The exercise: Transcribe the listing below line for line, with no changes to any wording, number or symbol.

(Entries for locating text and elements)
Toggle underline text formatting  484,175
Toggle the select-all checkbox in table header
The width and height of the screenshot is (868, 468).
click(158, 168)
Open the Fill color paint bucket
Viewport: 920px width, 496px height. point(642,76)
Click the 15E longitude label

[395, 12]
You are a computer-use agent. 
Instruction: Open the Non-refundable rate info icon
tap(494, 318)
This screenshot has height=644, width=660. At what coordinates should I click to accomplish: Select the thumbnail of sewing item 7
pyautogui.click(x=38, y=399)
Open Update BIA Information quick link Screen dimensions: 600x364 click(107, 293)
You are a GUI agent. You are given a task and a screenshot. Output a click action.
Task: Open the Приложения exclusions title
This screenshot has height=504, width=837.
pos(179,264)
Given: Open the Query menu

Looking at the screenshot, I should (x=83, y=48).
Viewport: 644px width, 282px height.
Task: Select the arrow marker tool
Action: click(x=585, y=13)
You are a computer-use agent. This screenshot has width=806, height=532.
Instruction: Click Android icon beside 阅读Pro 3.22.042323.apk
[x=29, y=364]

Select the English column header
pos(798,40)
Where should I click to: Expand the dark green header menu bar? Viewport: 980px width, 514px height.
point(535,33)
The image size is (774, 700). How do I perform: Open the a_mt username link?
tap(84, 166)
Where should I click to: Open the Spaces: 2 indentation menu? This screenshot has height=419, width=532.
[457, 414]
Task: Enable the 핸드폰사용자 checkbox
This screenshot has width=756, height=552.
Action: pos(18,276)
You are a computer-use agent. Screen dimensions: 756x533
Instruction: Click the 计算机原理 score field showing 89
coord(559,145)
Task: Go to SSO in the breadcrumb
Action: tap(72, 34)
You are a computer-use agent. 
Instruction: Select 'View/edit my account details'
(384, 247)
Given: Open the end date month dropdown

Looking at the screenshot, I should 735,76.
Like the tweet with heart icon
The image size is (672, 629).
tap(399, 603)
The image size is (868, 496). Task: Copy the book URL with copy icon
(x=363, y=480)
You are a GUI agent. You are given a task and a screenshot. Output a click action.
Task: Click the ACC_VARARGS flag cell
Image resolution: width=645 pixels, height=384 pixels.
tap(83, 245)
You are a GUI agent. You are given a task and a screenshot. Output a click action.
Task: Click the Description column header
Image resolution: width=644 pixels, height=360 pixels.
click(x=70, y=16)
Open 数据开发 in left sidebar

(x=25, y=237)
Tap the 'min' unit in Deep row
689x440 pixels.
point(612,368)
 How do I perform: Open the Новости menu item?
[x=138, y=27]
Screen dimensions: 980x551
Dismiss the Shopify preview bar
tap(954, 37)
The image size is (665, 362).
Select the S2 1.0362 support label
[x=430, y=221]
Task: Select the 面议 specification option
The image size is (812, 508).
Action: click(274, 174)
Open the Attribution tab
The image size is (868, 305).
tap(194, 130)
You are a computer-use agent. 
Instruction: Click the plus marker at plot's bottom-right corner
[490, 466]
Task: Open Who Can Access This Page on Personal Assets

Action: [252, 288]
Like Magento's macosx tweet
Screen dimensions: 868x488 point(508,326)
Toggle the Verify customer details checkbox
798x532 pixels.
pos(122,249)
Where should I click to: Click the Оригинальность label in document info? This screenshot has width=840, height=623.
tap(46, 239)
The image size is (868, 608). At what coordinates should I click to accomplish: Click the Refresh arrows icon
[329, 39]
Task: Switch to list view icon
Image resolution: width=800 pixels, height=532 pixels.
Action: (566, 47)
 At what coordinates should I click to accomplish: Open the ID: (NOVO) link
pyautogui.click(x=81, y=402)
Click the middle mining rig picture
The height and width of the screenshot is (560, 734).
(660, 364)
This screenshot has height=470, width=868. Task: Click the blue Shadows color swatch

Output for this exercise:
Toggle underline text formatting  484,175
Toggle the select-all checkbox in table header
The width and height of the screenshot is (868, 468).
click(158, 168)
Open the Fill color paint bucket
Viewport: 920px width, 496px height. point(642,76)
Click the 15E longitude label

[395, 12]
You are a computer-use agent. 
Instruction: Open the Non-refundable rate info icon
tap(494, 318)
This screenshot has height=644, width=660. At what coordinates should I click to accomplish: Select the thumbnail of sewing item 7
pyautogui.click(x=38, y=399)
Open Update BIA Information quick link Screen dimensions: 600x364 click(107, 293)
You are a GUI agent. You are given a task and a screenshot. Output a click action.
Task: Open the Приложения exclusions title
This screenshot has height=504, width=837.
pos(179,264)
Given: Open the Query menu

Looking at the screenshot, I should (x=83, y=48).
Viewport: 644px width, 282px height.
Task: Select the arrow marker tool
Action: click(x=585, y=13)
You are a computer-use agent. This screenshot has width=806, height=532.
Instruction: Click Android icon beside 阅读Pro 3.22.042323.apk
[x=29, y=364]

Select the English column header
pos(798,40)
Where should I click to: Expand the dark green header menu bar? Viewport: 980px width, 514px height.
point(535,33)
The image size is (774, 700). How do I perform: Open the a_mt username link?
tap(84, 166)
Where should I click to: Open the Spaces: 2 indentation menu? This screenshot has height=419, width=532.
[457, 414]
Task: Enable the 핸드폰사용자 checkbox
This screenshot has width=756, height=552.
Action: pos(18,276)
You are a computer-use agent. Screen dimensions: 756x533
Instruction: Click the 计算机原理 score field showing 89
coord(559,145)
Task: Go to SSO in the breadcrumb
Action: tap(72, 34)
You are a computer-use agent. 
Instruction: Select 'View/edit my account details'
(384, 247)
Given: Open the end date month dropdown

Looking at the screenshot, I should 735,76.
Like the tweet with heart icon
The image size is (672, 629).
tap(399, 603)
The image size is (868, 496). Task: Copy the book URL with copy icon
(x=363, y=480)
You are a GUI agent. You are given a task and a screenshot. Output a click action.
Task: Click the ACC_VARARGS flag cell
Image resolution: width=645 pixels, height=384 pixels.
tap(83, 245)
You are a GUI agent. You are given a task and a screenshot. Output a click action.
Task: Click the Description column header
Image resolution: width=644 pixels, height=360 pixels.
click(x=70, y=16)
Open 数据开发 in left sidebar

(x=25, y=237)
Tap the 'min' unit in Deep row
689x440 pixels.
point(612,368)
 How do I perform: Open the Новости menu item?
[x=138, y=27]
Screen dimensions: 980x551
Dismiss the Shopify preview bar
tap(954, 37)
The image size is (665, 362).
Select the S2 1.0362 support label
[x=430, y=221]
Task: Select the 面议 specification option
The image size is (812, 508).
Action: click(274, 174)
Open the Attribution tab
The image size is (868, 305).
tap(194, 130)
You are a computer-use agent. 
Instruction: Click the plus marker at plot's bottom-right corner
[490, 466]
Task: Open Who Can Access This Page on Personal Assets

Action: [252, 288]
Like Magento's macosx tweet
Screen dimensions: 868x488 point(508,326)
Toggle the Verify customer details checkbox
798x532 pixels.
pos(122,249)
Where should I click to: Click the Оригинальность label in document info? This screenshot has width=840, height=623.
tap(46, 239)
The image size is (868, 608). At what coordinates should I click to accomplish: Click the Refresh arrows icon
[329, 39]
Task: Switch to list view icon
Image resolution: width=800 pixels, height=532 pixels.
Action: (566, 47)
 At what coordinates should I click to accomplish: Open the ID: (NOVO) link
pyautogui.click(x=81, y=402)
Click the middle mining rig picture
The height and width of the screenshot is (560, 734).
(660, 364)
This screenshot has height=470, width=868. Task: Click the blue Shadows color swatch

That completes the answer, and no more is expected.